What to produce. The reply should consist of one number, which is how many lines in the material below contain "computer".

Source data.
· · ·

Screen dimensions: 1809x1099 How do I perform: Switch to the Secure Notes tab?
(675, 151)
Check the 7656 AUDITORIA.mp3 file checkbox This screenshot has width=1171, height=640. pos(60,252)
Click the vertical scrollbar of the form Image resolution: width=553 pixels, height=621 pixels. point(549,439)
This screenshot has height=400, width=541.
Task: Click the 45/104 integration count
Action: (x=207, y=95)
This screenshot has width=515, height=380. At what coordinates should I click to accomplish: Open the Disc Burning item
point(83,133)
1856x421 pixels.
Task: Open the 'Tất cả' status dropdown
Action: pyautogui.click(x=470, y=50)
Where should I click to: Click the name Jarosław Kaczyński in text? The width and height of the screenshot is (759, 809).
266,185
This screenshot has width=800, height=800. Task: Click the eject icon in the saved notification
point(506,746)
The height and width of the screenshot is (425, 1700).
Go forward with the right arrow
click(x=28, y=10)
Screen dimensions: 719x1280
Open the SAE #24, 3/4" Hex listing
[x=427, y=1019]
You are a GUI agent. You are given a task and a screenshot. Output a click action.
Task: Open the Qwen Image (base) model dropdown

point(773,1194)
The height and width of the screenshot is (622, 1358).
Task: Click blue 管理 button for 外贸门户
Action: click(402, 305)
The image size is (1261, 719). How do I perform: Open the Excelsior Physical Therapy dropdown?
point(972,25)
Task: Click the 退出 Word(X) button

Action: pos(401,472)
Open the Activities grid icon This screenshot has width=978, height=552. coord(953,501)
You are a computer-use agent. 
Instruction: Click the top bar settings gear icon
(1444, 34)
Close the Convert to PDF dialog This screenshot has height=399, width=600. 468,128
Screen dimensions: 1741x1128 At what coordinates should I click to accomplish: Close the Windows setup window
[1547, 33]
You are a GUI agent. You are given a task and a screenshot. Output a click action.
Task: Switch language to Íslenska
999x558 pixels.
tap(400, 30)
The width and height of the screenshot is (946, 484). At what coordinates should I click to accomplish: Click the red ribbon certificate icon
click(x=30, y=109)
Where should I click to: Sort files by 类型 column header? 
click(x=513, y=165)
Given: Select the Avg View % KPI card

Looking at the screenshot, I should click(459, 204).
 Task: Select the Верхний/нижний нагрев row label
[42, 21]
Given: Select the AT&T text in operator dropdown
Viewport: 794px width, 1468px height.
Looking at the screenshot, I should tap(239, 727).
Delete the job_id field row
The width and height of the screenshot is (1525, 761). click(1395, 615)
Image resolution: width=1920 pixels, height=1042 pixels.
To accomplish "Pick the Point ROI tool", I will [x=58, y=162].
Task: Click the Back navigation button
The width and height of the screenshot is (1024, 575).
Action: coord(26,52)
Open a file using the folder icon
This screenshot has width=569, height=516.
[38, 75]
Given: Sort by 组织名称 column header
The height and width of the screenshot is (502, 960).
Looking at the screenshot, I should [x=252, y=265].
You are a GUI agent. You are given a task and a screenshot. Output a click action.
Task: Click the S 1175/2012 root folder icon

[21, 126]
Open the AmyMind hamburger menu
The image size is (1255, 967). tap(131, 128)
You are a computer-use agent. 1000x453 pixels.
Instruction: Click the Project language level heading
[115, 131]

· · ·

Your solution. 2